A group of hackers linked to the Chinese government has exploited a previously unknown vulnerability in software to target U.S. internet service providers, according to security researchers. The group, known as Volt Typhoon, used this zero-day flaw—meaning the software maker was unaware of it and had no time to patch it—in Versa Director, a network management software developed by Versa Networks. This discovery was made by researchers at Black Lotus Lab, a division of the cybersecurity firm Lumen.
Versa Director is widely used by internet service providers (ISPs) and managed service providers (MSPs), making it an appealing target for hackers. The researchers described the software as a “critical and attractive target” due to its role in managing network configurations for these essential services.
Volt Typhoon, believed to be working on behalf of the Chinese government, has a history of targeting critical infrastructure, including communication and telecom networks. The group’s activities are thought to be aimed at causing “real-world harm” in the event of a future conflict with the United States. Earlier this year, U.S. government officials testified that these hackers intend to disrupt any U.S. military response to a potential future invasion of Taiwan.
According to Black Lotus Labs, the hackers were primarily focused on stealing and using credentials from the downstream customers of the compromised corporate victims. The researchers found that Volt Typhoon was targeting Versa servers as entry points, which they could then use to infiltrate other networks connected to these vulnerable servers. Mike Horka, the security researcher who investigated the incident, explained that the hackers targeted central locations like ISPs and MSPs to gain additional access to other networks.
Horka identified four victims in the United States, including two ISPs, one MSP, and an IT provider, as well as one victim outside the U.S., an ISP in India. However, Black Lotus Labs did not disclose the names of these victims.
In response to the discovery, Versa Networks issued an emergency patch after being alerted to the vulnerability by Black Lotus Labs in late June.
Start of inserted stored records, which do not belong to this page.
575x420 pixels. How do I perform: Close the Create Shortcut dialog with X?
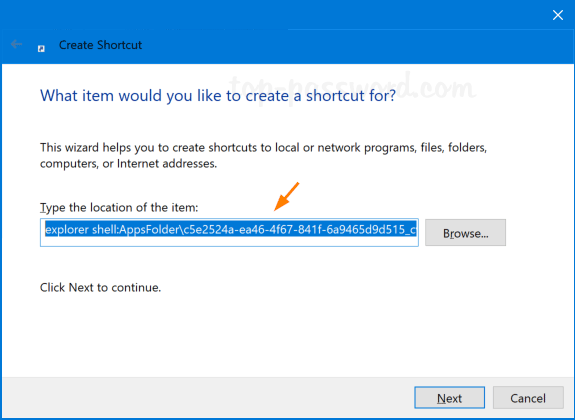558,15
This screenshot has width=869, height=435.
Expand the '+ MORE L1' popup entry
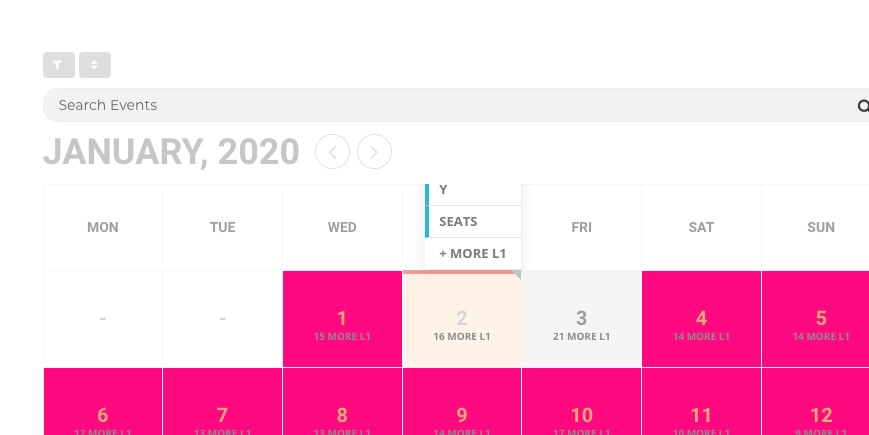473,254
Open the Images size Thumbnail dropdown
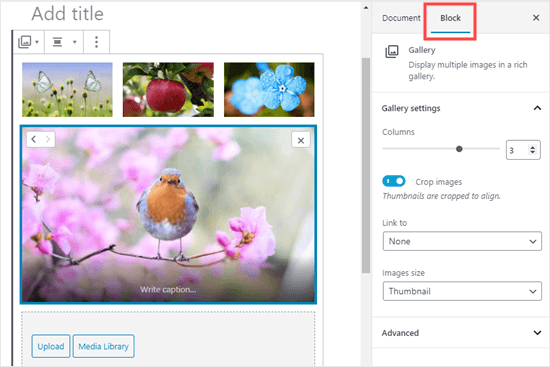This screenshot has width=550, height=367. pos(462,291)
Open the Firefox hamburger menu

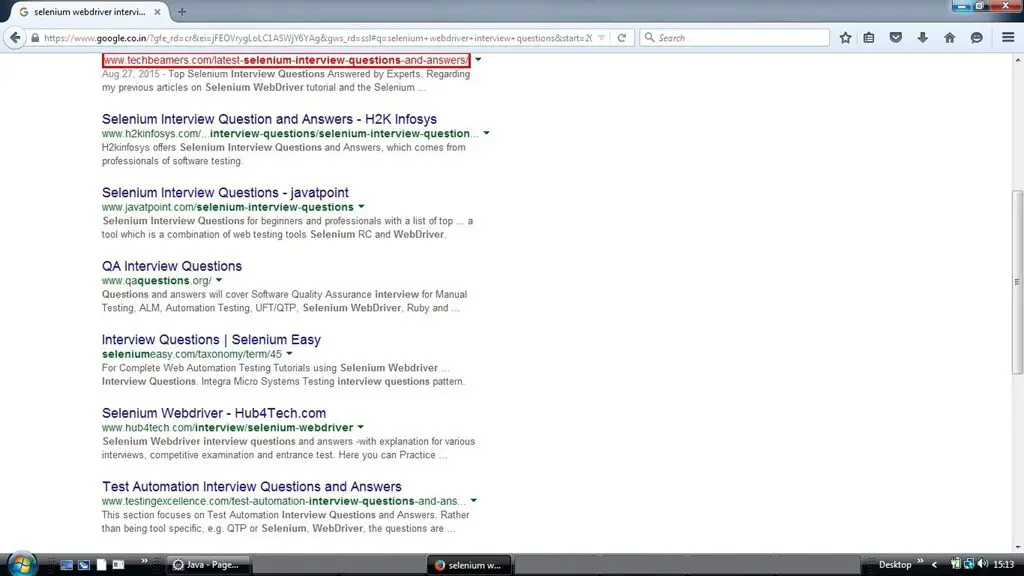(x=1009, y=38)
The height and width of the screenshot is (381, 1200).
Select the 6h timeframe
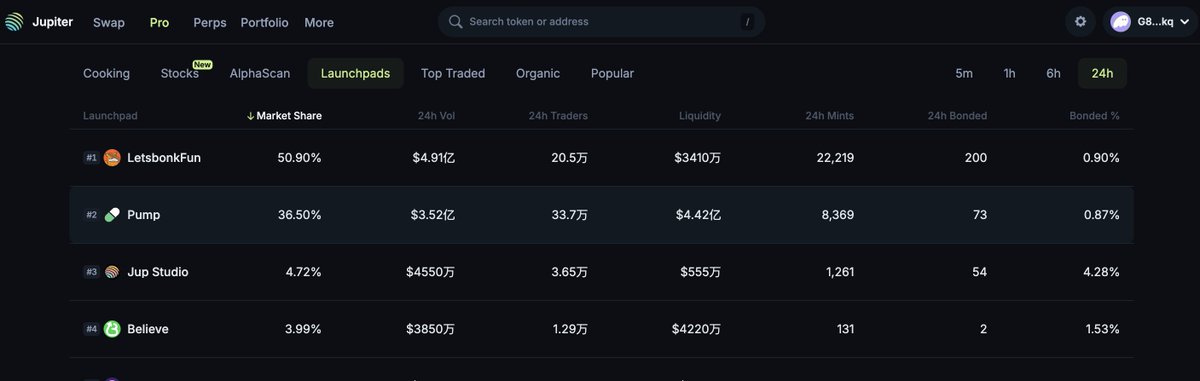point(1054,73)
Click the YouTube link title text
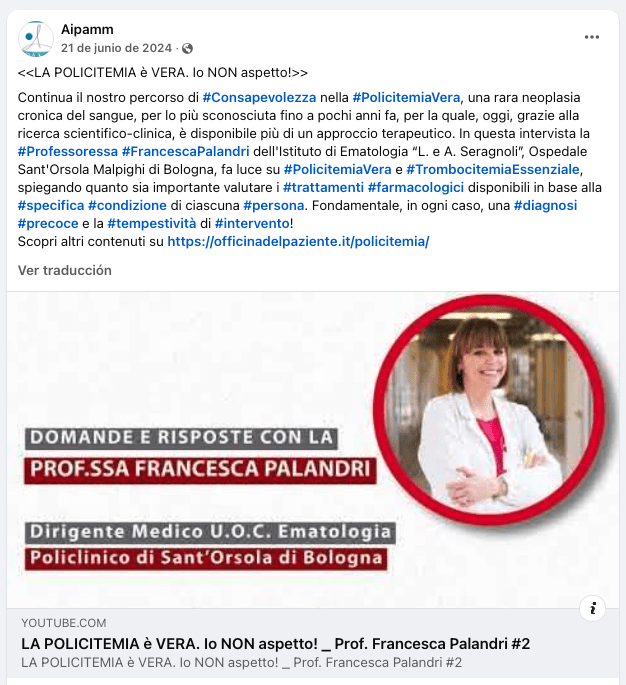Viewport: 626px width, 685px height. [275, 644]
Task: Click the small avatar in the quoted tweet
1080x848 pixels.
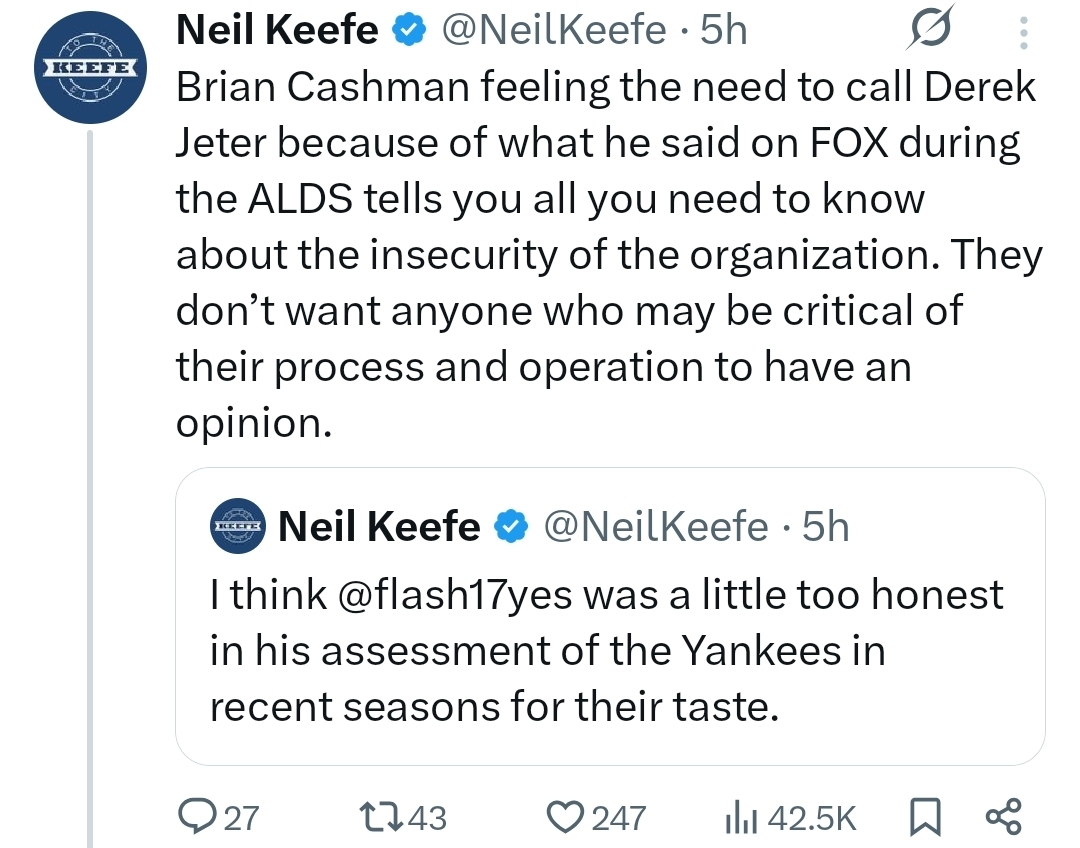Action: coord(237,526)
Versa’s chief marketing officer, Dan Maier, confirmed to TechCrunch that the company had patched the flaw and distributed the fix to all customers. Maier also noted that Versa was able to confirm the vulnerability and observe the “APT attacker” exploiting it.
Black Lotus Labs notified the U.S. Cybersecurity and Infrastructure Security Agency (CISA) about the zero-day vulnerability and the associated hacking campaign. Subsequently, CISA added the zero-day to its list of known exploited vulnerabilities and issued a warning that such vulnerabilities are frequent attack vectors for malicious cyber actors, posing significant risks to federal enterprises.